Source material
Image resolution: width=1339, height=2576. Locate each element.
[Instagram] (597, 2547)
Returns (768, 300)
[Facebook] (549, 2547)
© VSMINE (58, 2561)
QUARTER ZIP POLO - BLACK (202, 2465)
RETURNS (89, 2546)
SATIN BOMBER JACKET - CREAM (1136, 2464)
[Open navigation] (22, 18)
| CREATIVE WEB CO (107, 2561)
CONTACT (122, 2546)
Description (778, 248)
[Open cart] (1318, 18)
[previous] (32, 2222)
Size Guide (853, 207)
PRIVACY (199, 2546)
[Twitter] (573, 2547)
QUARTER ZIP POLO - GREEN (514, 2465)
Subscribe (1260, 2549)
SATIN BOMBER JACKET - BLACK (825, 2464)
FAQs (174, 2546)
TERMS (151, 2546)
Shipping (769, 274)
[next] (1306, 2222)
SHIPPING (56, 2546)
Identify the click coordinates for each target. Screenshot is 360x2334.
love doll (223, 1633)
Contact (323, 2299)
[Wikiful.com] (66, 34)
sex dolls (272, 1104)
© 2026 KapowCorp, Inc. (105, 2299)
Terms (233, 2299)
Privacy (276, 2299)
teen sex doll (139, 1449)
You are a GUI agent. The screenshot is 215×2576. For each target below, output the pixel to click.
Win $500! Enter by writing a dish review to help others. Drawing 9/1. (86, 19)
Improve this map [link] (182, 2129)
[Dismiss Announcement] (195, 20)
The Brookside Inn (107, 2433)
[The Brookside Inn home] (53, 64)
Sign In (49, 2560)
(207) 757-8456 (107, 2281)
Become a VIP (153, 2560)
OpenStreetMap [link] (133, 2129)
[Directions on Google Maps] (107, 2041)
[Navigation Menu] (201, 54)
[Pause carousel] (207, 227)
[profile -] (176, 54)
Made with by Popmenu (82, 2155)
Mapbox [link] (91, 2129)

Task objective
Only the lines from the one containing "CO (107, 2561)" through the last line of the records belong in the answer, each written out exactly.

Output of the task
| CREATIVE WEB CO (107, 2561)
CONTACT (122, 2546)
Description (778, 248)
[Open cart] (1318, 18)
[previous] (32, 2222)
Size Guide (853, 207)
PRIVACY (199, 2546)
[Twitter] (573, 2547)
QUARTER ZIP POLO - GREEN (514, 2465)
Subscribe (1260, 2549)
SATIN BOMBER JACKET - BLACK (825, 2464)
FAQs (174, 2546)
TERMS (151, 2546)
Shipping (769, 274)
[next] (1306, 2222)
SHIPPING (56, 2546)
Identify the click coordinates for each target. Screenshot is 360x2334.
love doll (223, 1633)
Contact (323, 2299)
[Wikiful.com] (66, 34)
sex dolls (272, 1104)
© 2026 KapowCorp, Inc. (105, 2299)
Terms (233, 2299)
Privacy (276, 2299)
teen sex doll (139, 1449)
You are a GUI agent. The screenshot is 215×2576. For each target below, output the pixel to click.
Win $500! Enter by writing a dish review to help others. Drawing 9/1. (86, 19)
Improve this map [link] (182, 2129)
[Dismiss Announcement] (195, 20)
The Brookside Inn (107, 2433)
[The Brookside Inn home] (53, 64)
Sign In (49, 2560)
(207) 757-8456 (107, 2281)
Become a VIP (153, 2560)
OpenStreetMap [link] (133, 2129)
[Directions on Google Maps] (107, 2041)
[Navigation Menu] (201, 54)
[Pause carousel] (207, 227)
[profile -] (176, 54)
Made with by Popmenu (82, 2155)
Mapbox [link] (91, 2129)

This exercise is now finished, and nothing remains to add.